_Exercise objective_.
Print only the lines from the one with "You are a computer-use agent." through the end of the data, exactly, and please omit pictures.

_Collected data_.
::::::
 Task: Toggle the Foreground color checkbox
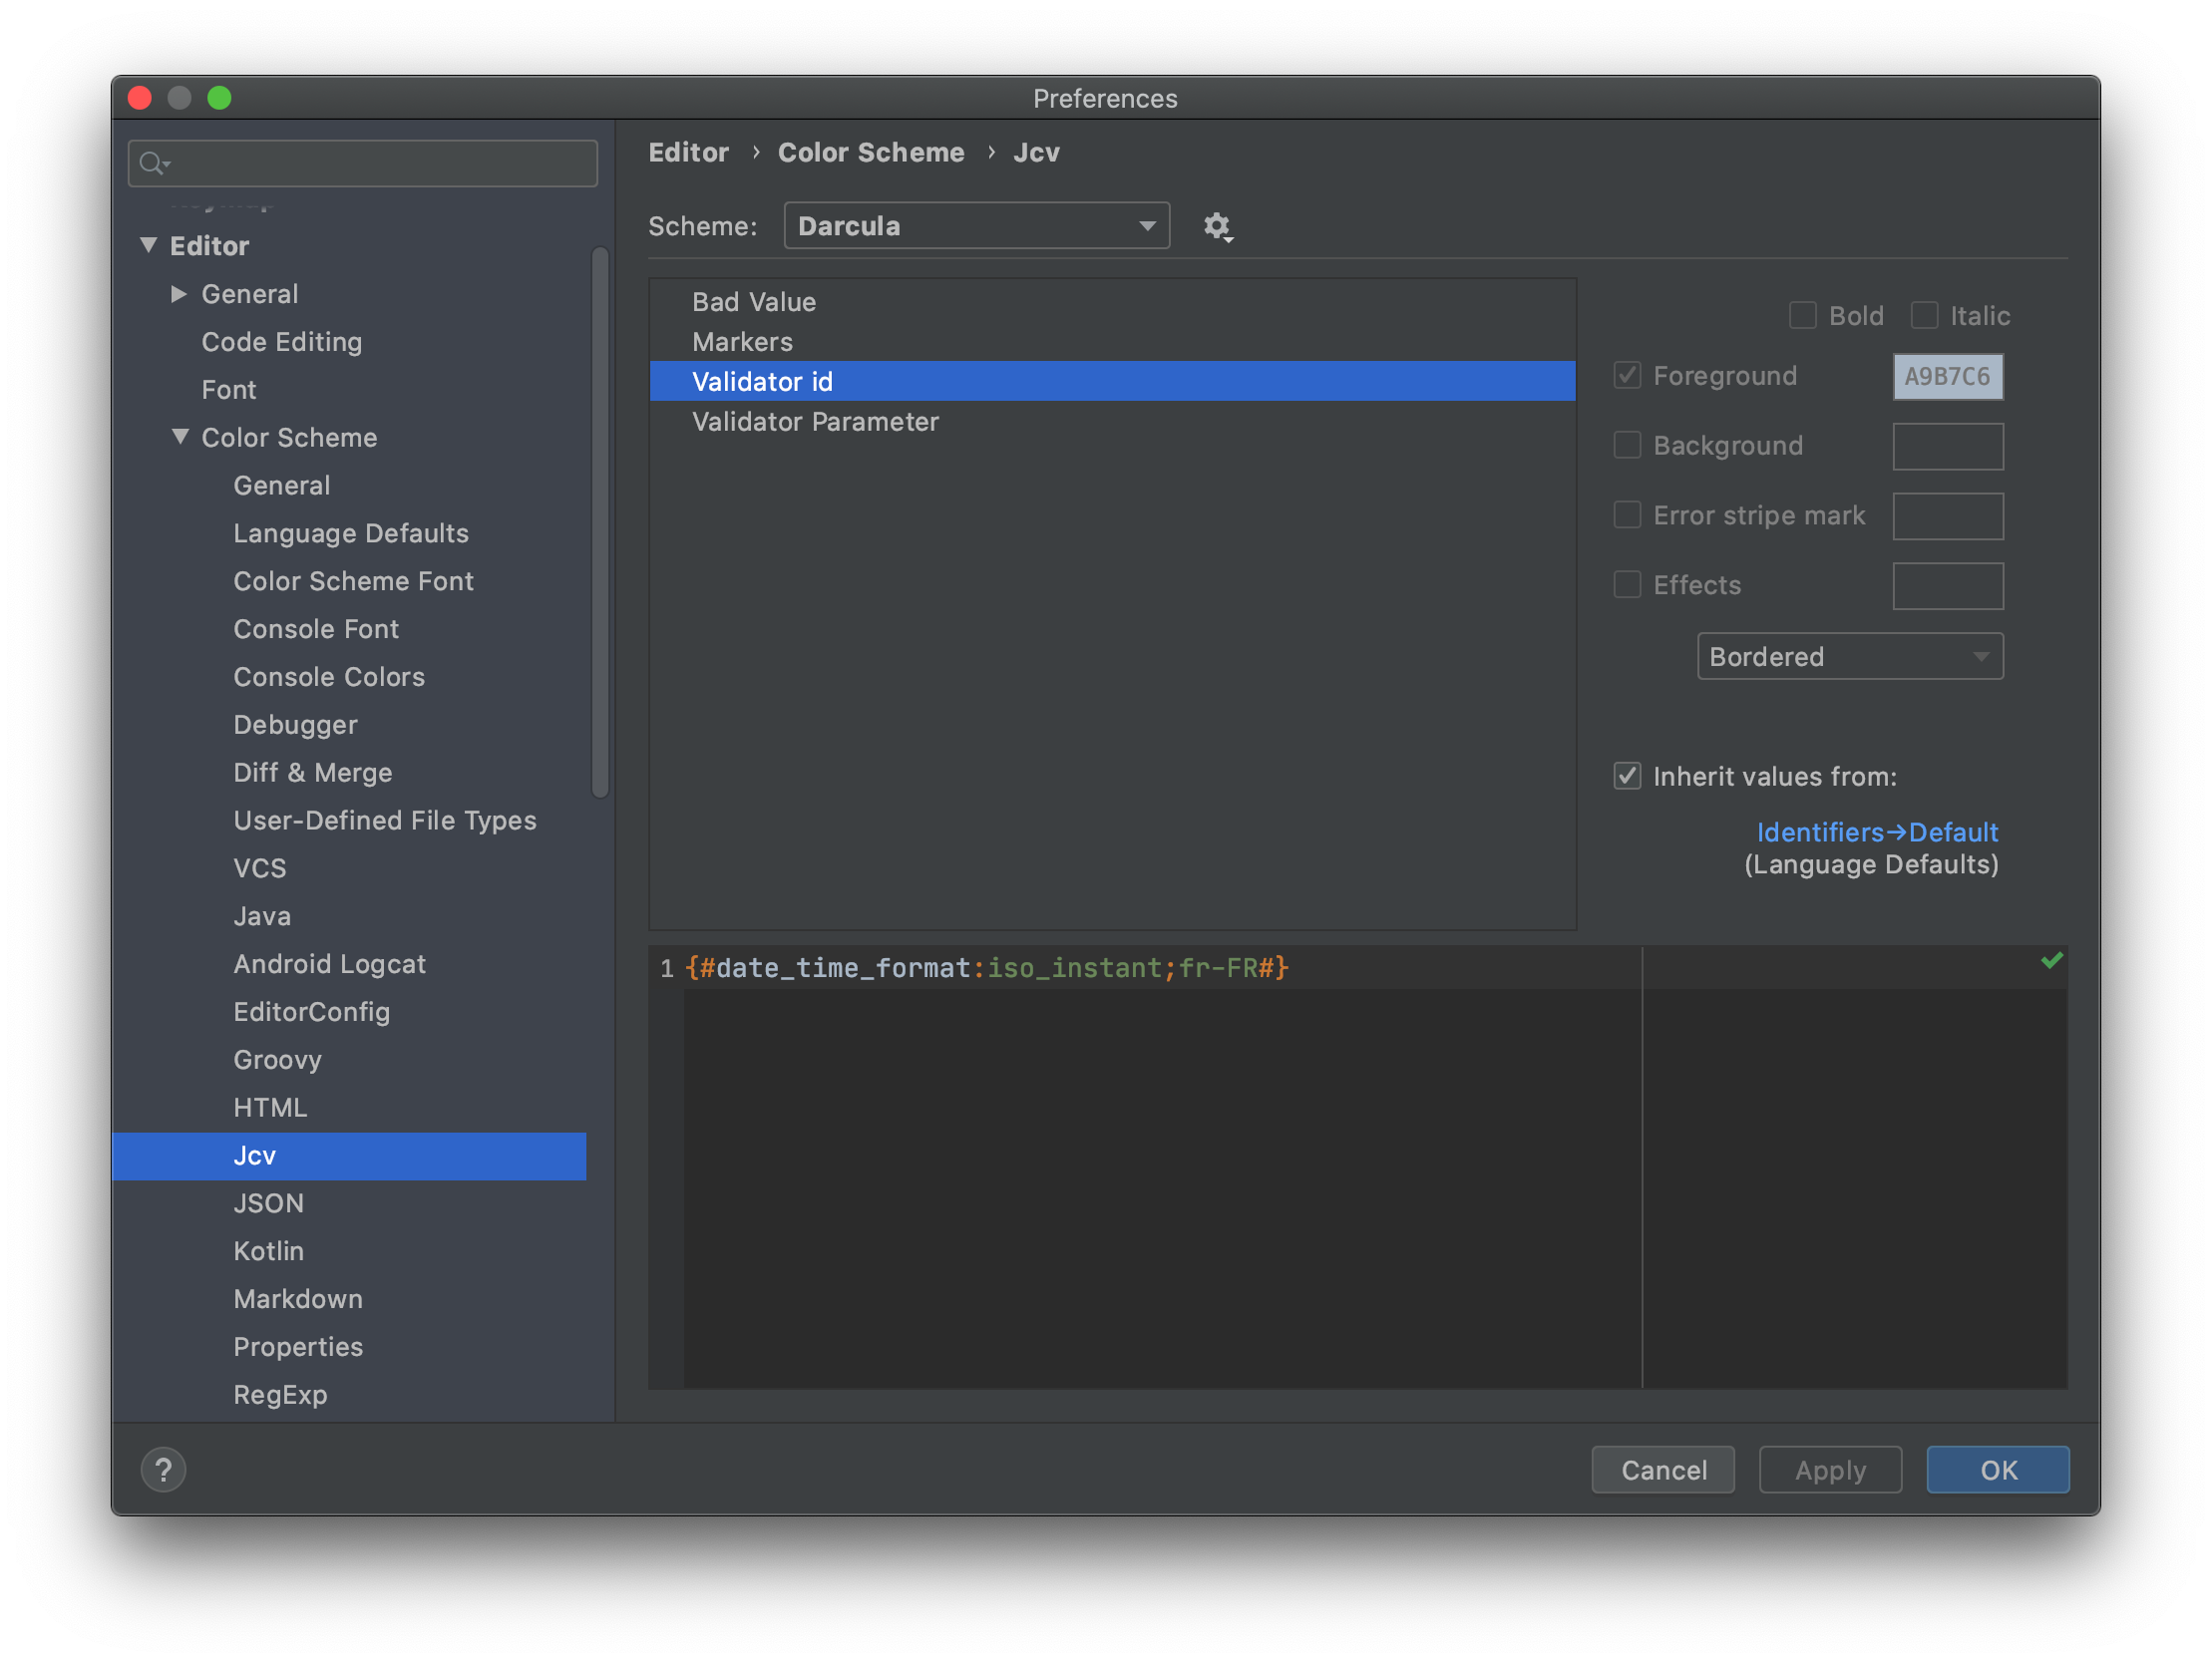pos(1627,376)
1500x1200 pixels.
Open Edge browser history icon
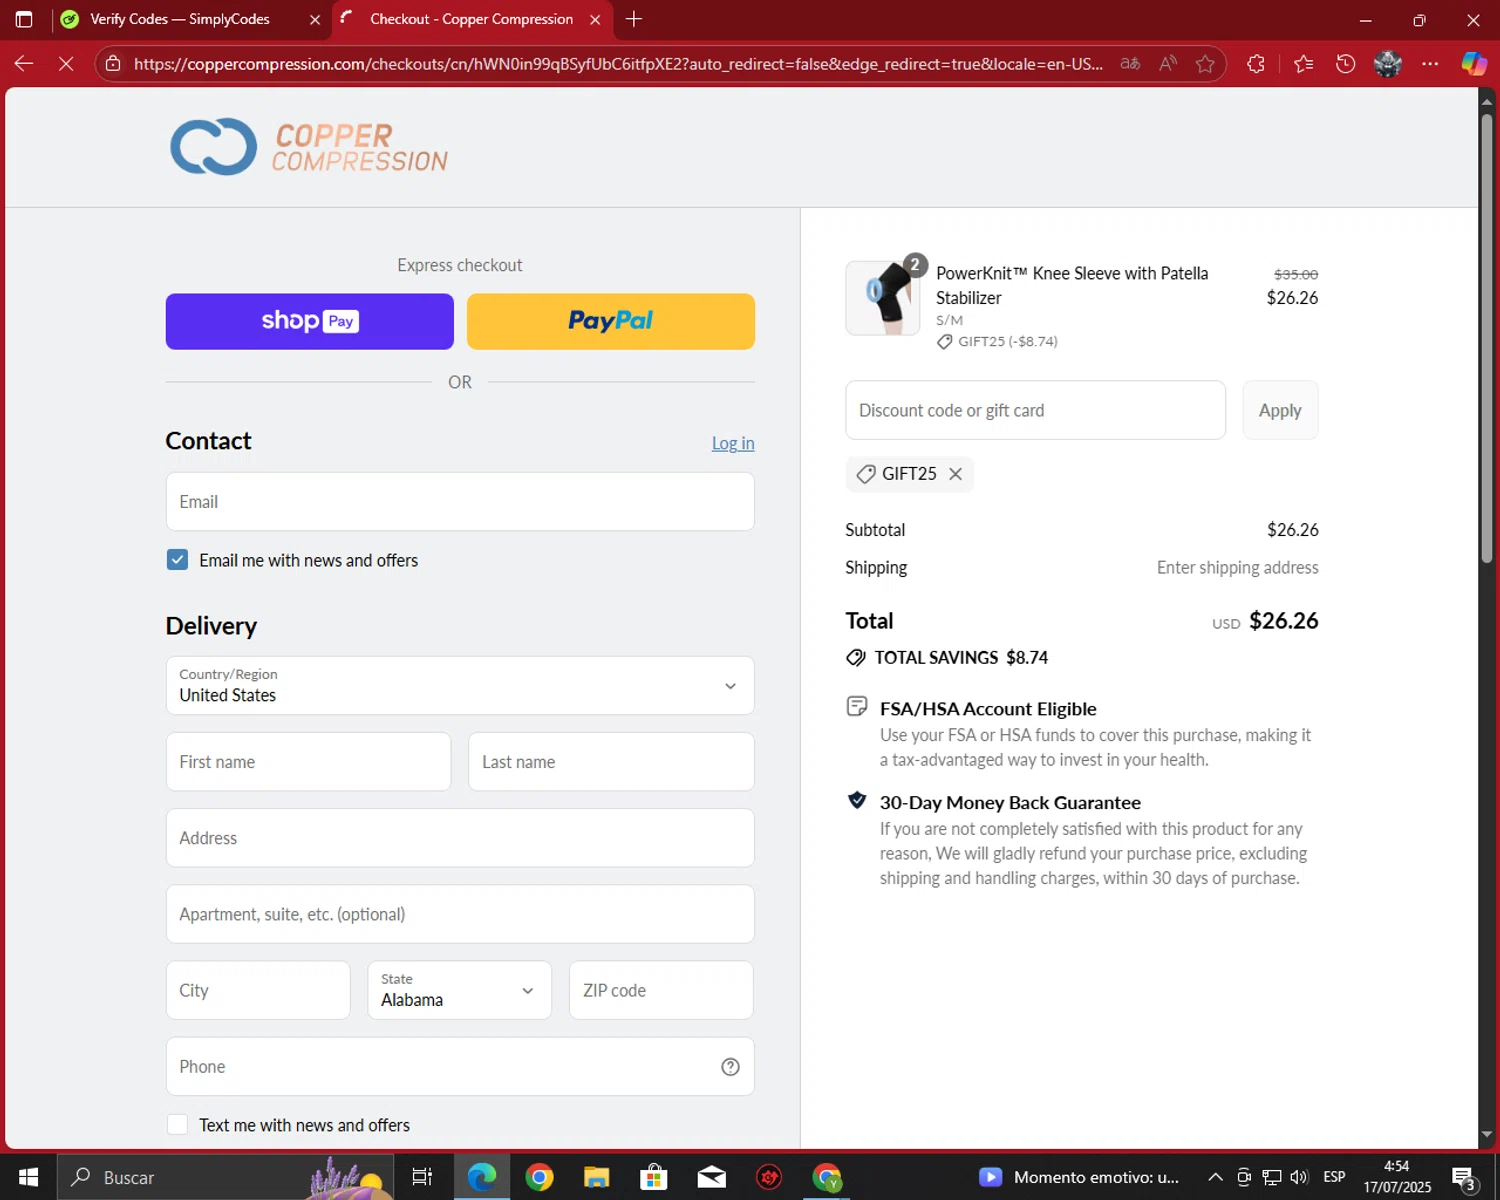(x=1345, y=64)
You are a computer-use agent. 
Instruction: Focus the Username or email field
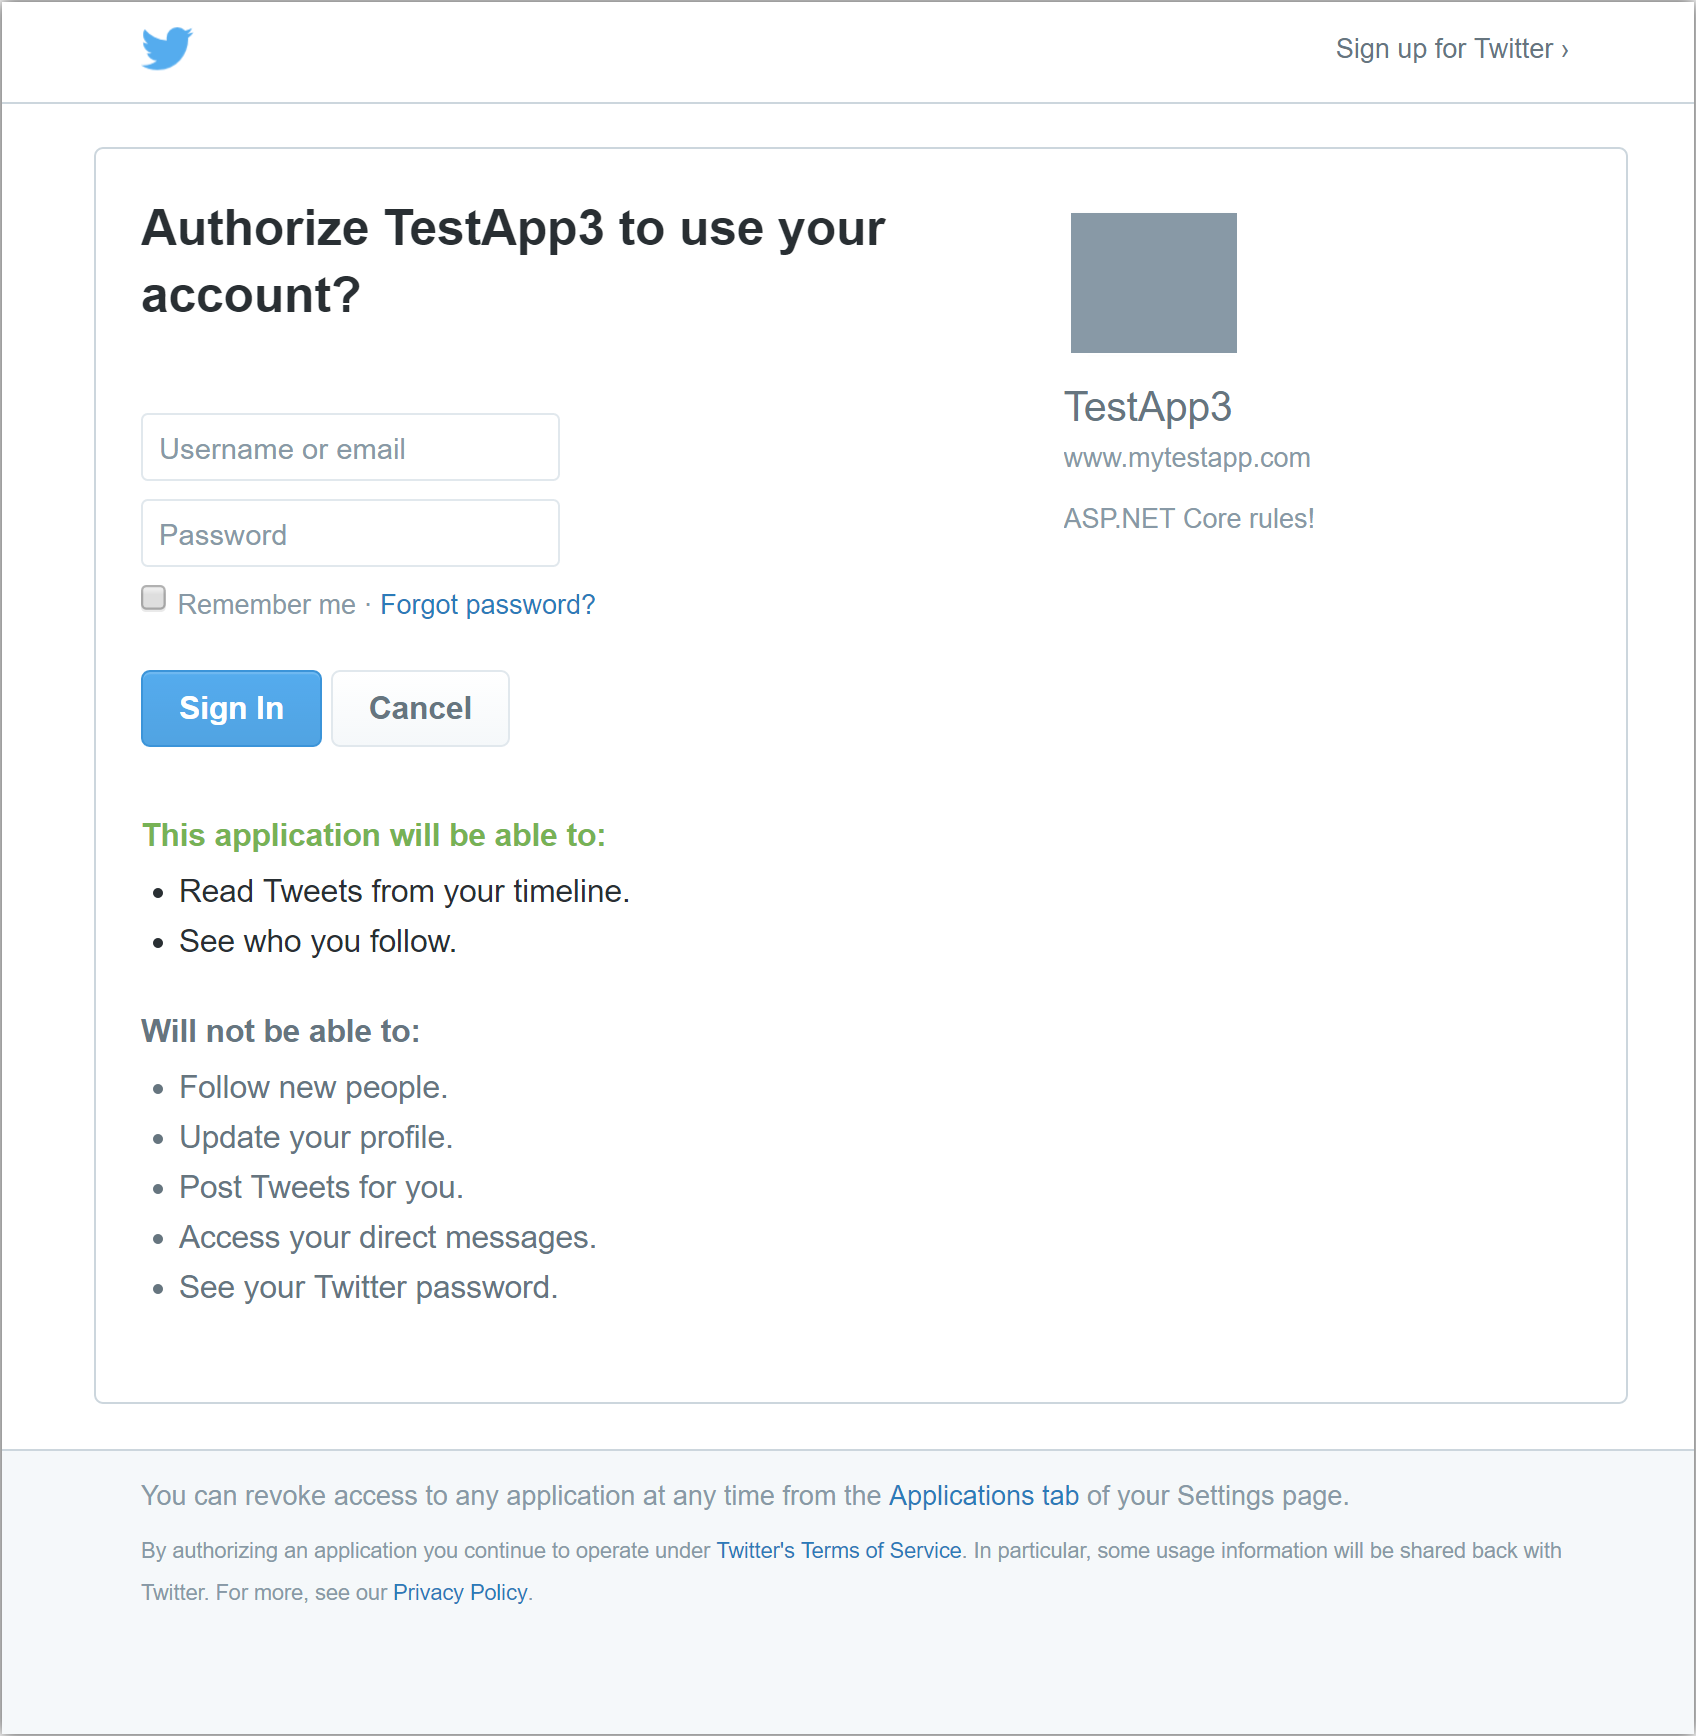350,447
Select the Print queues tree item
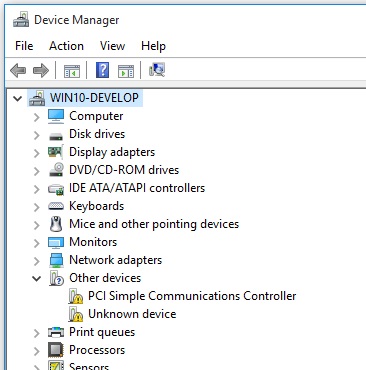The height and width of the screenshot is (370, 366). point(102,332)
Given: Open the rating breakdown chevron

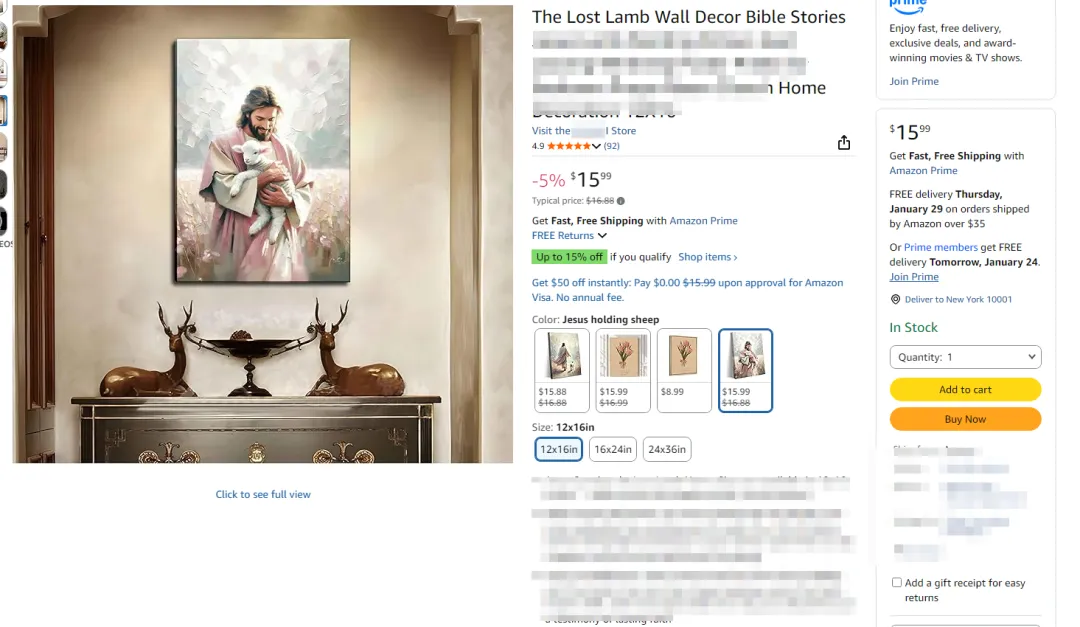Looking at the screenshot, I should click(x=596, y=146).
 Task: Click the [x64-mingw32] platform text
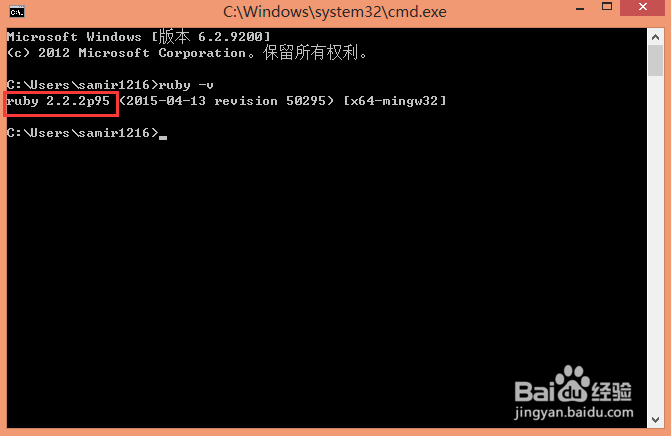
::::::
_Output of the exercise_.
You are a computer-use agent. 
Instruction: Focus the Username or email field
350,447
Select the Print queues tree item
The height and width of the screenshot is (370, 366). point(102,332)
Given: Open the rating breakdown chevron

Looking at the screenshot, I should click(x=596, y=146).
 Task: Click the [x64-mingw32] platform text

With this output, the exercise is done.